There are currently ten IRCs. In case you are imagining something more relaxed, I ought to point out that these are places often encircled by barbed-wire fences where detainees spend periods of time locked-up, and their movement at other times, including access to outside space, is extremely restricted.

Currently about 30,000 immigrants are detained for a period during each year, some for longer than a year. At any one time about 4,000 are held in detention. They are held pursuant to powers conveyed to the Home Secretary, devolved to immigration officers. So the courts do not authorise the decision to detain and this ‘administrative’ detention is not subject, unlike in many other countries in Europe, to any time limit.

It seems pretty clear that detainees are not afforded sufficient access to legal representation. There are many who work for nothing to try to help them. The charity BID (Bail for Immigration Detainees) organises bail applications which are made, I am proud to say, by junior members of the Bar working pro bono. About 75 barristers do this crucial work on a regular basis. In 2015/16 they made 244 bail applications and 130 detainees were released in consequence. A 53% success rate is alarming. It suggests that a large proportion of those detained should not be.

It has also been established that we detain vulnerable people, without the necessity for doing so, in circumstances that are damaging to their mental health. These include victims of torture.

None of this is to underestimate the challenge for those who bear the responsibility of providing for the welfare of those who are detained. Roughly one-third are ex-prisoners who have served their sentences in the UK, and the Home Office faces considerable difficulty in persuading foreign states to accept the return of many whose nationality may be in doubt and who decline to assist in the process.

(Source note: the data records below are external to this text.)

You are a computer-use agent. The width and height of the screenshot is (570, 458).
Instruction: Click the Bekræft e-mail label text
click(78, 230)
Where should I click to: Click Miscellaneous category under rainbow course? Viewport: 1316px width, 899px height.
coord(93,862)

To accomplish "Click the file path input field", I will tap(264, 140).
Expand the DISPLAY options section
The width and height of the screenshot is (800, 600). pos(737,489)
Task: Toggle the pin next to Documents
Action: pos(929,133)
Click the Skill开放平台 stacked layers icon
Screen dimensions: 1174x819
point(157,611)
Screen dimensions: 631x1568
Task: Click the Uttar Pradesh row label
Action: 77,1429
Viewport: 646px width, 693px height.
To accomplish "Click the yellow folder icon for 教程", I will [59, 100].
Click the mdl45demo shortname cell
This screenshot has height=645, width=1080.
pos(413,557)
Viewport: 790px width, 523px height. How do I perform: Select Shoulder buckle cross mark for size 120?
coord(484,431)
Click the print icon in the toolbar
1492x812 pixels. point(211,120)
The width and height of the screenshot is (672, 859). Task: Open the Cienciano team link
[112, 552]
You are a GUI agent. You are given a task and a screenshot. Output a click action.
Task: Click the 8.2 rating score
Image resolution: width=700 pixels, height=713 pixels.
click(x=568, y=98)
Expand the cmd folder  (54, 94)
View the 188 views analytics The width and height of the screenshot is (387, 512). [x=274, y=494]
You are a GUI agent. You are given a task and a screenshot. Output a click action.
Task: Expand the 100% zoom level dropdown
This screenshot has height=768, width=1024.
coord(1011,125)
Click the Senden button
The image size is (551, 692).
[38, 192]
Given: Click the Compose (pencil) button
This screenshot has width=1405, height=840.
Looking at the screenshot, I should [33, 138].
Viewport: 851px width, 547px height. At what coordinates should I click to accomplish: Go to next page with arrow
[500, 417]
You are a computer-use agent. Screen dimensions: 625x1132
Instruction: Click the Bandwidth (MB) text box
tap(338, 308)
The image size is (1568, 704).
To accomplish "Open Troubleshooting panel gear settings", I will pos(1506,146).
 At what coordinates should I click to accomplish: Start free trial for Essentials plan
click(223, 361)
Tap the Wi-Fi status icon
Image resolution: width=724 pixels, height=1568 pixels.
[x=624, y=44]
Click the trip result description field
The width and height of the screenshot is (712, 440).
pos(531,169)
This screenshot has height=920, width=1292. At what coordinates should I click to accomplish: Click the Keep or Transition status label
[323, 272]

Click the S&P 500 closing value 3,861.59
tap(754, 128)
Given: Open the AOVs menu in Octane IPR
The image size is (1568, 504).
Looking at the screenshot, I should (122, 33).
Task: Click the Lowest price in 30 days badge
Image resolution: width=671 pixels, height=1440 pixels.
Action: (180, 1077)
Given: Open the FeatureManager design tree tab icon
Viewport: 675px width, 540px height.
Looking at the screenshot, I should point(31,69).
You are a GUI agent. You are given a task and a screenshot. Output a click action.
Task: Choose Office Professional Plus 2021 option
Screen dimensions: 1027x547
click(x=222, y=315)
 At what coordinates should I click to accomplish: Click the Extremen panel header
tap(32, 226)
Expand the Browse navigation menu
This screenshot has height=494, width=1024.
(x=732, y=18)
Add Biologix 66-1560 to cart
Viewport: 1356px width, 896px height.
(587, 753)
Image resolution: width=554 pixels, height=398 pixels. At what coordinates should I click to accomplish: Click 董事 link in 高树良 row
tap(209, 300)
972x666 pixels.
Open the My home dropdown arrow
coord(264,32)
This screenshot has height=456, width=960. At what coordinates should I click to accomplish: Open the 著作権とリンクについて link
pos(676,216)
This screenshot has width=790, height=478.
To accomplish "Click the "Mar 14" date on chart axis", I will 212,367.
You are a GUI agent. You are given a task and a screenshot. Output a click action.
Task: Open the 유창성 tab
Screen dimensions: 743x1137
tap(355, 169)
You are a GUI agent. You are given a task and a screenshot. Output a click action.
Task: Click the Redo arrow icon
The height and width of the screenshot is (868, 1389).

Even (or perhaps especially) ex-prisoners can be vulnerable. But the remaining two-thirds have done little to attract society’s opprobrium. Many have come here either wanting a better life, or to be with or provide for their family, or because they are fleeing from conditions unimaginable to many of us. They are in effect in detention because they do not (yet) have leave to remain, or their leave to remain has expired.

A year ago, in January 2016, an independent report to the Home Office by Stephen Shaw, the former Prisons and Probation Ombudsman, upon the ‘Welfare in Detention of Vulnerable Persons’ was published. Shaw observed: ‘… it is striking that, despite this growth in the use of detention, the places in which immigration detainees are held are so little known to the public at large, and the policies by which they are run are subject to little informed debate outside a small number of dedicated interest groups and an equally small number of Parliamentarians. I refer in this report to the recent court cases in which the Home Office has been found by the domestic courts to have breached Art 3 of the European Convention on Human Rights (which outlaws torture and inhuman or degrading treatment) in respect of the treatment of individual detainees. It is simply inconceivable that these cases would be so little known if they involved children in care, hospital patients, prisoners, or anyone else equally dependent upon the state.’

In 2015 only 45% of those detained were in the end ‘removed’ from the UK. Shaw called into question the efficacy of the scheme and whether there was any correlation ‘between the size of the detainee population and the number of successful removals of those with no right to remain in the UK’. It is surprising, he said, that there is ‘so little use of alternatives to detention, including electronic monitoring’.

As to the vulnerable, Shaw points to expertise which establishes ‘incontrovertibly that detention in and of itself undermines welfare and contributes to vulnerability’. He made 64 recommendations for improvement – including introducing independence into detention decision making and strengthening legal safeguards against excessive length of detention.

His findings were in line with those of HM Chief Inspector who found that the process intended to protect detainees with serious health problems and those who have been trafficked or tortured ‘was not working consistently well at any IRC’.

The government said it would accept the broad thrust of the Shaw Review recommendations, but part of its response, involving a narrower definition of torture, such that those wide of the definition no longer benefit from the presumption against detention, has proved very controversial and is subject to judicial review proceedings.

The Shaw Review concluded that ‘there is too much detention’ and ‘detention is not a particularly effective means of ensuring that those with no right to remain do in fact leave the UK’.

It apparently costs £36,000 a year to hold someone in detention in an IRC. The annual cost of a migrant being monitor electronically is about £5,000. £4m a year has been paid in compensation to those who have been unlawfully detained.

The lack of time limits, the lack of judicial oversight, the failure to protect vulnerable people held against their will by the state; these ought to be matters of concern for society. But given the subject matter, ought they not especially to be of concern for those whose profession involves championing access to justice and the rule of law?

I am inviting the Bar to add its voice to those calling for time limits for all detainees and for independent and robust oversight on the decision to detain. We should shine a light also on persisting failures to identify those vulnerable detainees, including torture victims, for whom detention in IRCs or prison is simply unacceptable in a civilised society.